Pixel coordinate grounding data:
= Beginning of Section =
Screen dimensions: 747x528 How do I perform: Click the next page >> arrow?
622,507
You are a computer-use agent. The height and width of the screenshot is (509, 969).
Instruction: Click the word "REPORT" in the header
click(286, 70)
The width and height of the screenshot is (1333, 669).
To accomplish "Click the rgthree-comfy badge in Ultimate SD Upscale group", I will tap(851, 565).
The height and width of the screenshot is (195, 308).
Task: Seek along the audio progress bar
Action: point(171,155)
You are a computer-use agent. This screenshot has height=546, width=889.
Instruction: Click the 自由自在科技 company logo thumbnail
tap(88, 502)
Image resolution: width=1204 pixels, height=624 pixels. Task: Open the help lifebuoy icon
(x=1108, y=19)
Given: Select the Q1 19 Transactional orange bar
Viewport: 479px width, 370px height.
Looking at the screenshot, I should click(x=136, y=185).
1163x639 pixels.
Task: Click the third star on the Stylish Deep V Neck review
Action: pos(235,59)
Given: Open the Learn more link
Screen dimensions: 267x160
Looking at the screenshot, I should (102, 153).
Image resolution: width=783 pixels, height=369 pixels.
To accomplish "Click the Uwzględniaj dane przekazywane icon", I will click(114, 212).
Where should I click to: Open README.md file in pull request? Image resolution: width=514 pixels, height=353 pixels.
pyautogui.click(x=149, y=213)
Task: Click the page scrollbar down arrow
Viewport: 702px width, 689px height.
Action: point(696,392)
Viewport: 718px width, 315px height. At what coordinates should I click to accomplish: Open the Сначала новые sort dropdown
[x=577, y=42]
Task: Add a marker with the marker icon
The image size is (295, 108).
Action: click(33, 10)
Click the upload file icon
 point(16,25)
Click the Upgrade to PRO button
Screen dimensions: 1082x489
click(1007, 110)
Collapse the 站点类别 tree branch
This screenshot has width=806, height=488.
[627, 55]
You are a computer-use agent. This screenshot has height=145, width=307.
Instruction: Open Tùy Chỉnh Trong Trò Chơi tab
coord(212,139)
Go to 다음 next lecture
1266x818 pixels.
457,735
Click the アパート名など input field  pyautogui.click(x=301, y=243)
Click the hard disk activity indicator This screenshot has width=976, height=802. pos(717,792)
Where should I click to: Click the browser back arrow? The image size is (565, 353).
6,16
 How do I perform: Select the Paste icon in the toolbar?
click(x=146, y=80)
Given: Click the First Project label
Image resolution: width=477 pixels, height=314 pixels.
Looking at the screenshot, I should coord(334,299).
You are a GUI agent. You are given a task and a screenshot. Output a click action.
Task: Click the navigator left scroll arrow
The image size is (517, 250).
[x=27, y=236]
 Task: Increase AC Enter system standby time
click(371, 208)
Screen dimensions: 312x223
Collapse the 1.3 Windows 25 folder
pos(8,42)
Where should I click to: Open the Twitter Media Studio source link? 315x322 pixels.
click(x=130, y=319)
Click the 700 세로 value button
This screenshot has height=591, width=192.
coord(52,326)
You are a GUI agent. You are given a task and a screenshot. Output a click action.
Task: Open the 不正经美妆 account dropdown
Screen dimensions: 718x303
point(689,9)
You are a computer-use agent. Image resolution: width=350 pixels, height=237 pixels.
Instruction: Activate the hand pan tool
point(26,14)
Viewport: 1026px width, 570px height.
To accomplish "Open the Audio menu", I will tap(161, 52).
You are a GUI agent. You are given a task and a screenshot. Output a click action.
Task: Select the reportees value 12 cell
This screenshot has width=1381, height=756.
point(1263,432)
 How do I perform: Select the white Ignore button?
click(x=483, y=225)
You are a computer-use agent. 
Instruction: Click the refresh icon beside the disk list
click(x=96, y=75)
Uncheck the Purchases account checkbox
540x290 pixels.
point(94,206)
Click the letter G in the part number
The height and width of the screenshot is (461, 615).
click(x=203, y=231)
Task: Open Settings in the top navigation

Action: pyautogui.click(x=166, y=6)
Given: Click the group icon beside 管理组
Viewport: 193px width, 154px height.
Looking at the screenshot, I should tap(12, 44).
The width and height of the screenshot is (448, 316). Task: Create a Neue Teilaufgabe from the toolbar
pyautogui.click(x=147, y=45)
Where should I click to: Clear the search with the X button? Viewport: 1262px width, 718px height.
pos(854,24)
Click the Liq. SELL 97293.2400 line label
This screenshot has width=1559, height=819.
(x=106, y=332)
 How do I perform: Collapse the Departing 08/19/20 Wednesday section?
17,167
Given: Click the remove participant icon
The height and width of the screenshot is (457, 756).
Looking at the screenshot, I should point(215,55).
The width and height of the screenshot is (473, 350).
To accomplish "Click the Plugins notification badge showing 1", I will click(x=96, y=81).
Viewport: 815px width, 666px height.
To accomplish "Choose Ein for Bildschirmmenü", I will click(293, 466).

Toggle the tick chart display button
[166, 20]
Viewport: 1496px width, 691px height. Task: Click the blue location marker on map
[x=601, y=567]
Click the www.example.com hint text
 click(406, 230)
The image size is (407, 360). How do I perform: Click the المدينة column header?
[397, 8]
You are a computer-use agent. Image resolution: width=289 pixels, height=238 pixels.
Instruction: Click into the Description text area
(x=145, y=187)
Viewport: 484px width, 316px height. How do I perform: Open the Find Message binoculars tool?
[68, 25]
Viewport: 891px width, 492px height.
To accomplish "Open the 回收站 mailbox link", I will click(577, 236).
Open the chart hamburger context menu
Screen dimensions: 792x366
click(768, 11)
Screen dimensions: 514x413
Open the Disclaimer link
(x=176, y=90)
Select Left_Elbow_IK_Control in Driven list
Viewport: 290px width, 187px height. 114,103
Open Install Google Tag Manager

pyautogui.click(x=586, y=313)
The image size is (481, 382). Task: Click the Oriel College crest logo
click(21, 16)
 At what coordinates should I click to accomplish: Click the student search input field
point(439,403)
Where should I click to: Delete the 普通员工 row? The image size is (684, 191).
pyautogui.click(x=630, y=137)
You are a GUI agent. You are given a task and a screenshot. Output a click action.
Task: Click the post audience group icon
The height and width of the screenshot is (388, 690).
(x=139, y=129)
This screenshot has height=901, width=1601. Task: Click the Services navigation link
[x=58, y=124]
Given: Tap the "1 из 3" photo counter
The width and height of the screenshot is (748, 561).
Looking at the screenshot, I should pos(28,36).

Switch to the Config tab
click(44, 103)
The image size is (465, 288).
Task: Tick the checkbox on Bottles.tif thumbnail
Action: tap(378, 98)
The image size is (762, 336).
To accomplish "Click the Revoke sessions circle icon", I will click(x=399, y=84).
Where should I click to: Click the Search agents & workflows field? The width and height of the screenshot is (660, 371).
= End of Section =
Whenever the word "computer" shows up in a line of the entries, list that line.

WRITTEN SOLUTION:
You are a computer-use agent. The height and width of the screenshot is (509, 969).
You are a computer-use agent. This screenshot has height=546, width=889.
You are a computer-use agent. This screenshot has height=145, width=307.
You are a computer-use agent. Image resolution: width=350 pixels, height=237 pixels.
You are a computer-use agent. 
You are a computer-use agent. Image resolution: width=289 pixels, height=238 pixels.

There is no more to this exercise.